Mi problema con estudiando para este examen era mis clases que no podría asistir durante las semanas de mi cirugía. Me falta solamente dos clases pero dos clases es mucho material. A lo mismo tiempo yo sé que no tengo ningún excusa para no saber la material. Mi examen era en la forma de oral, y después mi profesora preguntó me “porque no sabías la material como el examen antes de hoy.” Y mi repuesta no era fuerte, solamente que tengo tres exámenes este semana y en diez días yo me voy. No puedo concentrar, no quiero concentrar, estoy lista para regresar a mi vida en mi país.

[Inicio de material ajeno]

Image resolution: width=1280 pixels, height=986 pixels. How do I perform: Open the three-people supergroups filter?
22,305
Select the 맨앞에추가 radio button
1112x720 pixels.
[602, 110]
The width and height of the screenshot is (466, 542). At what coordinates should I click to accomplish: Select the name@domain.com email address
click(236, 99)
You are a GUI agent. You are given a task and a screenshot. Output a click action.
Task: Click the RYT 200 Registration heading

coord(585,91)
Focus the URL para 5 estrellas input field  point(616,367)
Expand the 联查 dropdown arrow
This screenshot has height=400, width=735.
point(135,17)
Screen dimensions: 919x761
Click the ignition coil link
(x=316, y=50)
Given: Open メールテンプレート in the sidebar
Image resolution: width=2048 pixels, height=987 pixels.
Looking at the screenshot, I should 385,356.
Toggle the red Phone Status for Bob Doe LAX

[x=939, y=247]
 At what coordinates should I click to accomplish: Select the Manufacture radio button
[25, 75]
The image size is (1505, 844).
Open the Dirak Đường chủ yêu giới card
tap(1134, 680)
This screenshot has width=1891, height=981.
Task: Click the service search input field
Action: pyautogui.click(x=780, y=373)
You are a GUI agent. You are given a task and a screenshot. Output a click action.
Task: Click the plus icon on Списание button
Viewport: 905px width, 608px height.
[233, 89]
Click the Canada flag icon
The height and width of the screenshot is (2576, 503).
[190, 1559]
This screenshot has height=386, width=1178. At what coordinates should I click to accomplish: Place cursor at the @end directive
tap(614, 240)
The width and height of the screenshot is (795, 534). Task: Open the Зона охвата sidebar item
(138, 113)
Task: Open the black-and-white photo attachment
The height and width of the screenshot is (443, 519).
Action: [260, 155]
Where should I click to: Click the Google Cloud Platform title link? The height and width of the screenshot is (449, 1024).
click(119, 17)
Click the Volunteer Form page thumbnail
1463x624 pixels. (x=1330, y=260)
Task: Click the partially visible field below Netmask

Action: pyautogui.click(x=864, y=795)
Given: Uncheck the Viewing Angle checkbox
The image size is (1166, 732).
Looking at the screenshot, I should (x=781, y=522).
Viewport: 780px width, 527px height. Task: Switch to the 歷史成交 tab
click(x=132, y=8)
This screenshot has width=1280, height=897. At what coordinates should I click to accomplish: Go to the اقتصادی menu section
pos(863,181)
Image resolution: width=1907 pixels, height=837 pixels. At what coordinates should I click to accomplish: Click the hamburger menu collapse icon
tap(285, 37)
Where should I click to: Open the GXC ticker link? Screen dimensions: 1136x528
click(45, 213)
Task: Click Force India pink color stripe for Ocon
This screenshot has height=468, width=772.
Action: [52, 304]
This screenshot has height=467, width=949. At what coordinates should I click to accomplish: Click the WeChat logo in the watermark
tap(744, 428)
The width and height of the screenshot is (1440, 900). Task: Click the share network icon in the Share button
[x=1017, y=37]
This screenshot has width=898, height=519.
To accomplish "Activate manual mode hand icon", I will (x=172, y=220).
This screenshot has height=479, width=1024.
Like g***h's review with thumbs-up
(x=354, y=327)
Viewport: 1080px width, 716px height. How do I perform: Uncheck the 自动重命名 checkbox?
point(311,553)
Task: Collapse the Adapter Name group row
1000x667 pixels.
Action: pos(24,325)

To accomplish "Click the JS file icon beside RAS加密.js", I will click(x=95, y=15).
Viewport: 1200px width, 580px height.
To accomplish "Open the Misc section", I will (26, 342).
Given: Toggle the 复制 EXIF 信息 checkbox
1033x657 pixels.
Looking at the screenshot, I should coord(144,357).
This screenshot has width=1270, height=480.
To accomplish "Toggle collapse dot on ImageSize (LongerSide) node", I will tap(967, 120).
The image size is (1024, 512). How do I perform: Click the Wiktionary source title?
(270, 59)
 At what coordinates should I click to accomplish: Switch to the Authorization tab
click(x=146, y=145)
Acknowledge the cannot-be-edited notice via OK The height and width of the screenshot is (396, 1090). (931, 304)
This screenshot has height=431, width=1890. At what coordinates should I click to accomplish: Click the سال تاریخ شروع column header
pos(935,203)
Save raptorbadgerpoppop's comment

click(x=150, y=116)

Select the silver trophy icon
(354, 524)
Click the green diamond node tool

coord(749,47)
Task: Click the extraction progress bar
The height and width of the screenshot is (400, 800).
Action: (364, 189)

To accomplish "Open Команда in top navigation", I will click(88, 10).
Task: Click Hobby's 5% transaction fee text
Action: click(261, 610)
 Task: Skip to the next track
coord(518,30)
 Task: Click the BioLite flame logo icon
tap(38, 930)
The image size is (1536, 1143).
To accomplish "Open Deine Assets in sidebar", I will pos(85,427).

Después de esta desilusión fui a la clase de español, adonde recibimos nuestros ex manes finales. El fracaso. El número de mis repuestas correctas es lo mismo que mi número de las repuestas incorrectas. Con frases que no sé, y conceptos básicos que no nunca tengo gana para estudiar más, este examen era como mis exámenes de colegio secundario cuando una nota de 4 y 5 era muy común para mis clases de español.
Tengo seis años de las clases de español. Después de seis años necesito saber la diferencia entre ser y estar. No sé la. Ahora, en la universidad mis notas de español y las clases que no son las ciencias son muy buenas. Pero acá, en Tucumán, no voy a tener éxito con mis clases, y este es un sentido horrible.